Le Tribunal administratif de Versailles a été saisi par M. B... d’une requête en référé (article L. 521-3 du code de justice administrative) visant à obtenir, sous astreinte, un rendez-vous pour le renouvellement de son récépissé de demande de carte de séjour. En cours d’instance, le préfet des Yvelines a délivré au requérant un récépissé valable jusqu’au 12 janvier 2026, ce qui a conduit M. B... à se désister purement et simplement de sa requête. Le juge des référés a donné acte de ce désistement, constatant que rien ne s’opposait à cette demande.
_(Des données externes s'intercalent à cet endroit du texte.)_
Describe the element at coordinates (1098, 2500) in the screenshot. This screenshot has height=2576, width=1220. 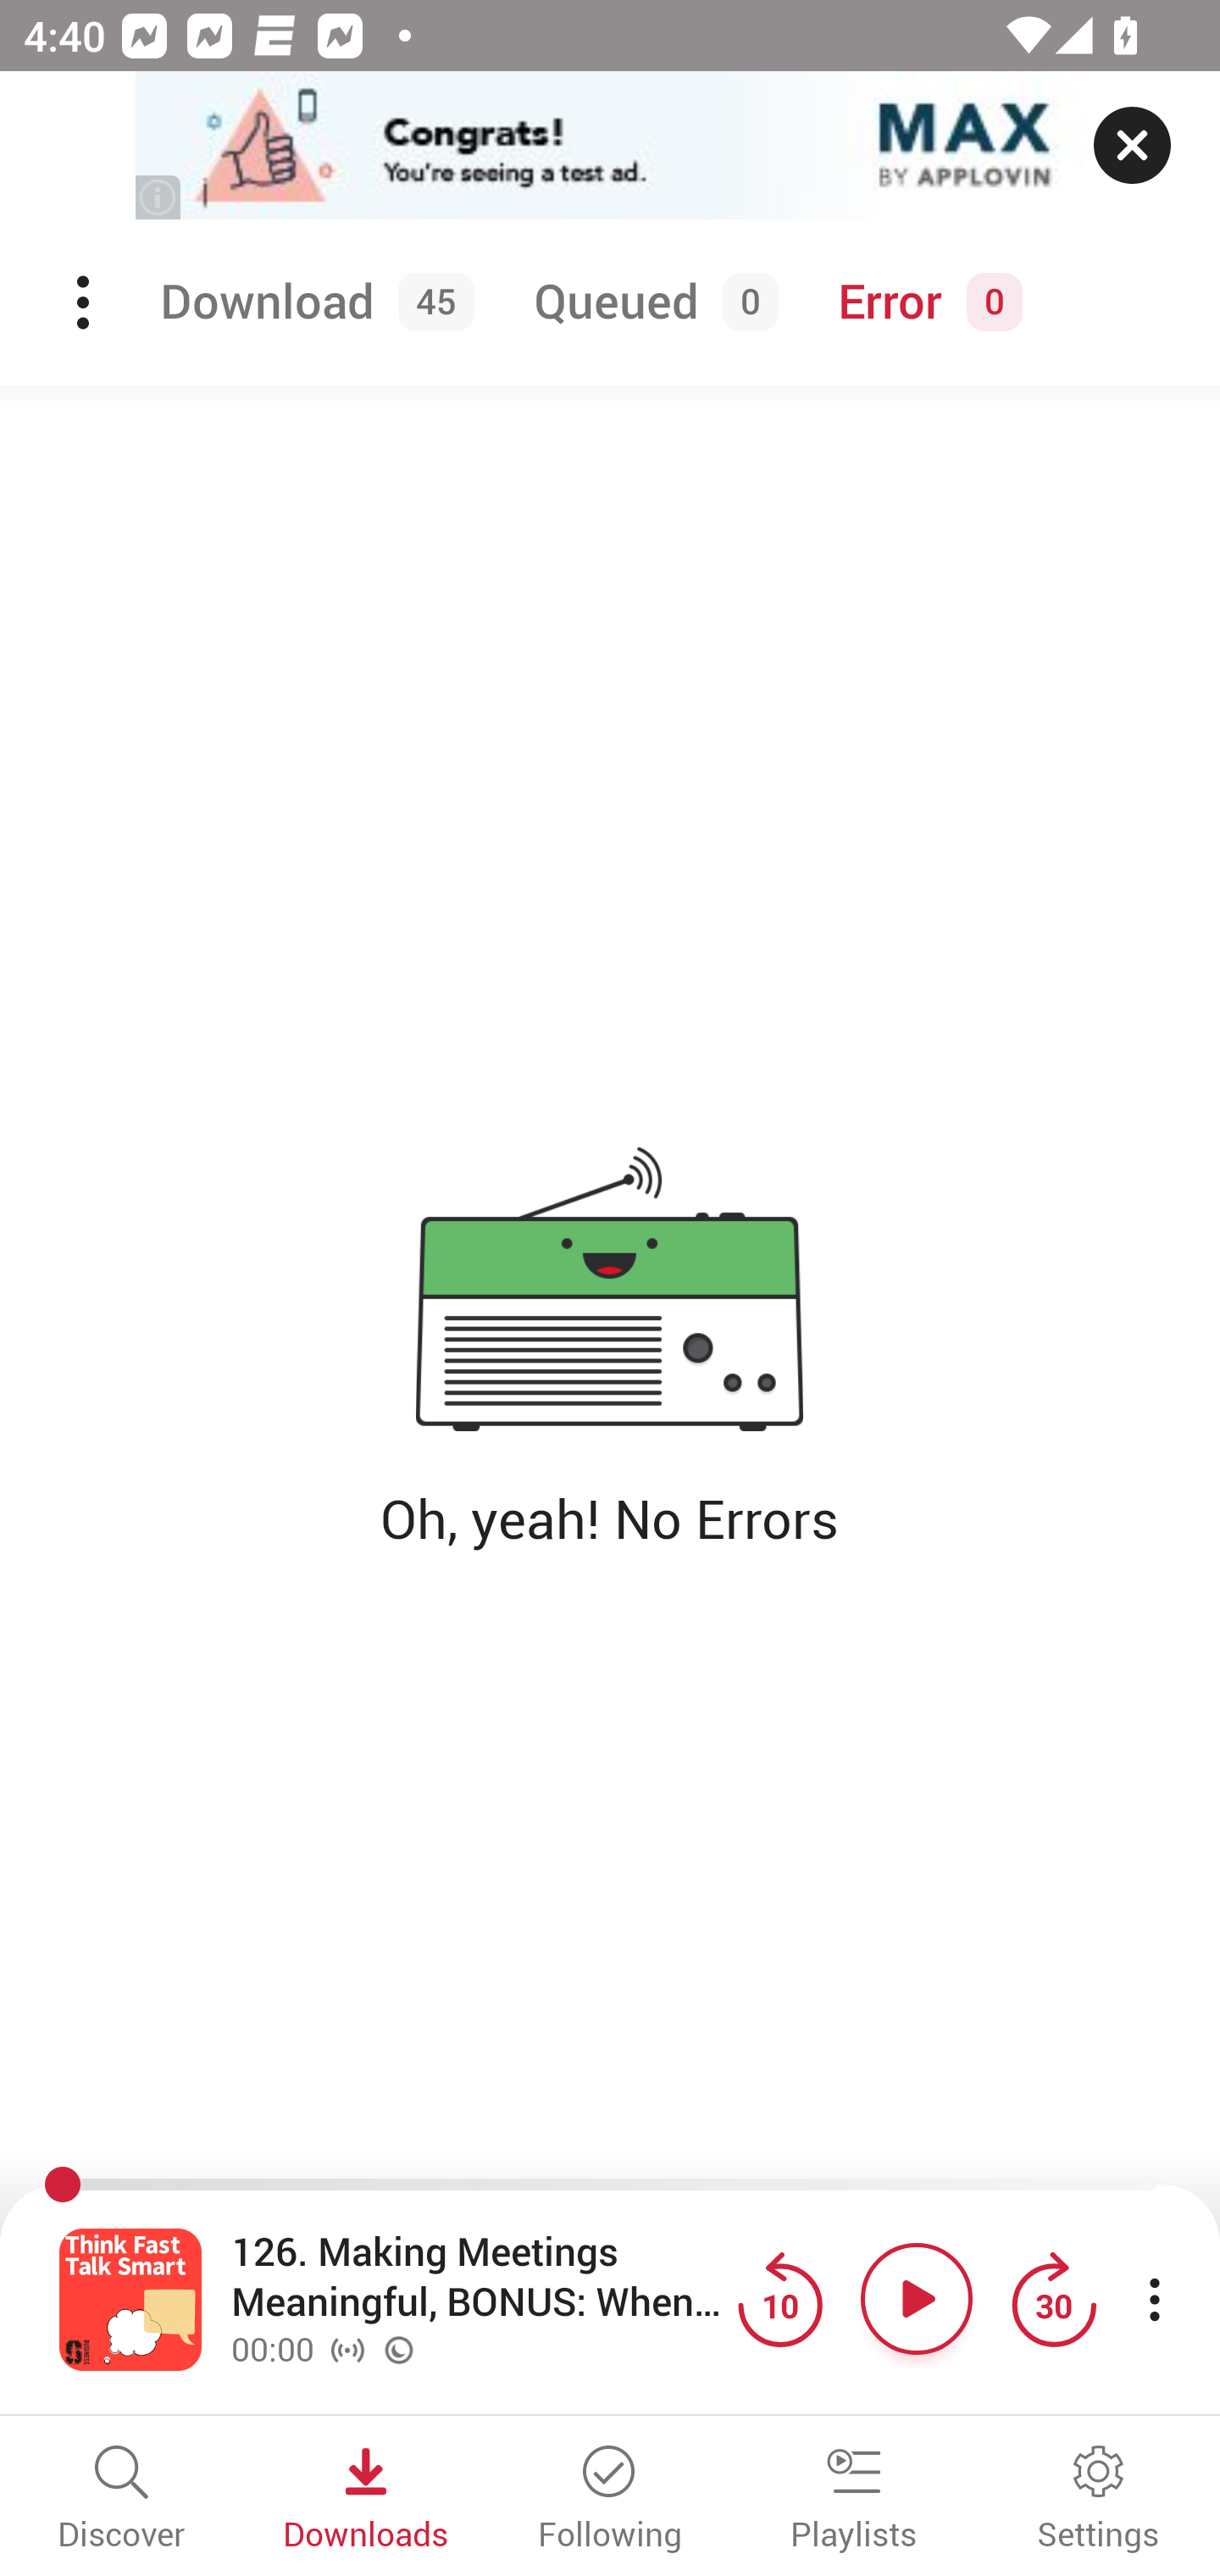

Aucune application des textes relatifs au séjour des étrangers n’a été nécessaire au fond, la solution reposant sur le désistement du requérant.
Texte intégral
Vu la procédure suivante :
Par une requête, enregistrée le 5 octobre 2025, M. C... B..., représenté par Me Durant-Gizzi, demande au juge des référés, statuant en application des dispositions de l’article L. 521-3 du code de justice administrative :
1°) d’enjoindre au préfet des Yvelines de lui accorder un rendez-vous pour renouveler son récépissé de demande de carte de séjour, dans le délai de de 48h à compter de la notification de l’ordonnance à intervenir et ce, sous astreinte de 50 euros par jour de retard ;
2°) de mettre à la charge de l’État une somme de 600 euros au titre de l’article L. 761-1 du code de justice administrative.
Il soutient que :
- la condition d’urgence est satisfaite ;
- la mesure sollicitée est utile.
Par un mémoire en défense, enregistré le 15 octobre 2025, le préfet des Yvelines conclut au non-lieu à statuer sur les conclusions de la requête.
Il fait valoir qu’un récépissé valable du 13 octobre 2025 au 12 janvier 2026 a été délivré à M. B....
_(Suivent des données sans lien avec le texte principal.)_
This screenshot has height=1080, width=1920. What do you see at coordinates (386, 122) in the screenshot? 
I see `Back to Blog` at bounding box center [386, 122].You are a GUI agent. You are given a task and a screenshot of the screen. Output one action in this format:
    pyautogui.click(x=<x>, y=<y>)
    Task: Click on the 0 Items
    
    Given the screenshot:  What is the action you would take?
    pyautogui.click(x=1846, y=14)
Par un mémoire, enregistré le 17 octobre 2025, M. B..., représenté par Me Durant-Gizzi, déclare se désister purement et simplement de sa requête.
Vu les autres pièces du dossier.
Vu :
- le code de l’entrée et du séjour des étrangers et du droit d’asile ;
- le code de justice administrative ;
La présidente du tribunal a désigné M. A..., premier vice-président, en application de l’article L. 511-2 du code de justice administrative pour statuer sur les demandes de référé.
Considérant ce qui suit :
1. Aux termes de l’article L. 521-3 du code de justice administrative : « En cas d’urgence et sur simple requête qui sera recevable même en l’absence de décision administrative préalable, le juge des référés peut ordonner toutes autres mesures utiles sans faire obstacle à l'exécution d'aucune décision administrative ».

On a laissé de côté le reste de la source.